There are actually 3 parallel bridges leading into Rochester: a rail bridge, a newer bridge that had 2 lanes of incoming traffic and a bike path, and the older bridge with the outgoing traffic.  I stopped on the side of the bridge to take a photograph of the castle.  The last mile through Rochester was a busy one along the A2, taking me past a remnant of the medieval city wall. With both a Norman castle and a cathedral, I’m sure that Rochester is worth a longer visit, but it was after 5pm and starting to get dark, and I was ready to head back for home.  According to Mapmyride, I rode 53.17 miles between London Waterloo and Rochester Station. According to my GPS software, it was 53.75. I’ll add that to 1.5 miles round trip from my house to the Ascot rail station and take credit for a 55 mile day.
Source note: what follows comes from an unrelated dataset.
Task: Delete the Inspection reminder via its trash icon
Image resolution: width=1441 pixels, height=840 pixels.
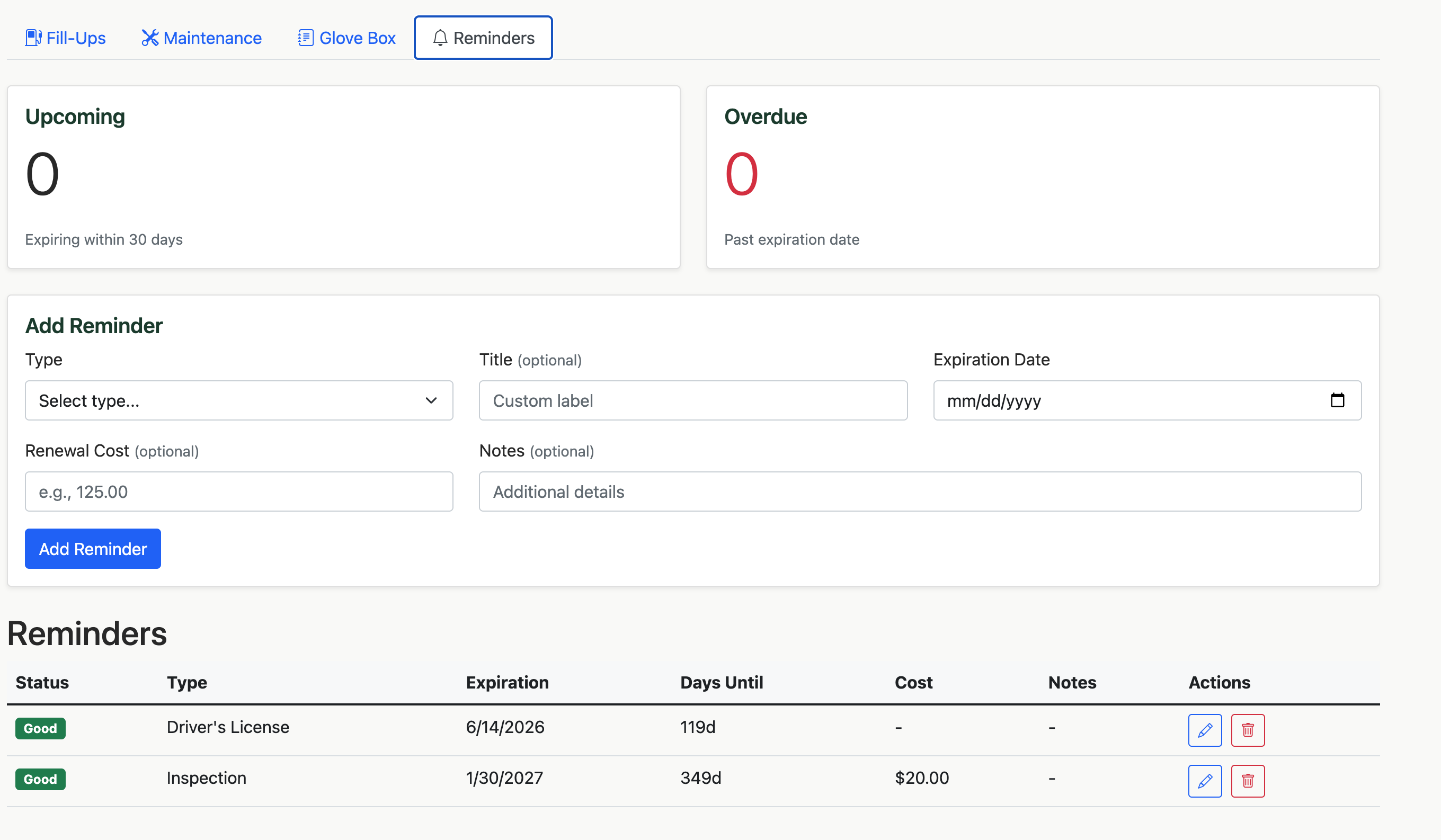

It was a fascinating trip, with a lot of interesting sites that were totally different from what I usually see on a bike ride. Very little of it was attractive, but much of it was highly interesting. Surprisingly, there multiple spots in the trip where I went several miles without seeing another person, and other stretches where I only saw people in the far distance. It wasn’t a particular fast ride, with much of the trip across rough stone, pavement, or gravel, and there were a number of barriers that required stopping, and even dismounting. It wasn’t really physically strenuous, although there are far more hills during the final 25 miles than I had anticipated.  I did the trip on a touring bike with 32cm tires, and I wouldn’t recommend trying it on anything less sturdy, or with narrower tires. 35cm would have been more comfortable.

ThamesCycleRoute-162

2 Responses to “London Thames Cycle Route Part 3: Gravesend to Richmond”

  1. Jon Says:

    RE: ‘(there’s a Lower Upnor, so why not an Upper Upnor?).’

    There is and it’s at the top of the hill and incorporates the former army camp called Tower Hill.

  2. Emma Lefley Says:

    Greetings from London!

    I am writing from the National Maritime Museum, Greenwich, London to ask to use an image you have taken on your blog of the memorial to Sir James Hales at Canterbury Cathedral. Link here: http://photos.heiserhollow.net/index.php?album=england-and-wales/Canterbury/Cathedral%20Details&image=Canterbury09-9046-Edit.jpg

    One of our curator’s has written an academic book entitled, ‘Commemorating the Seafarer’. It is about memorials for British seafarers, shipbuilders and the victims of shipwreck. The image of the monument that you have photographed would be a great addition to the publication and we would love your permission to use it. We can credit it in whichever way you see fit.

    I look forward to hearing from you!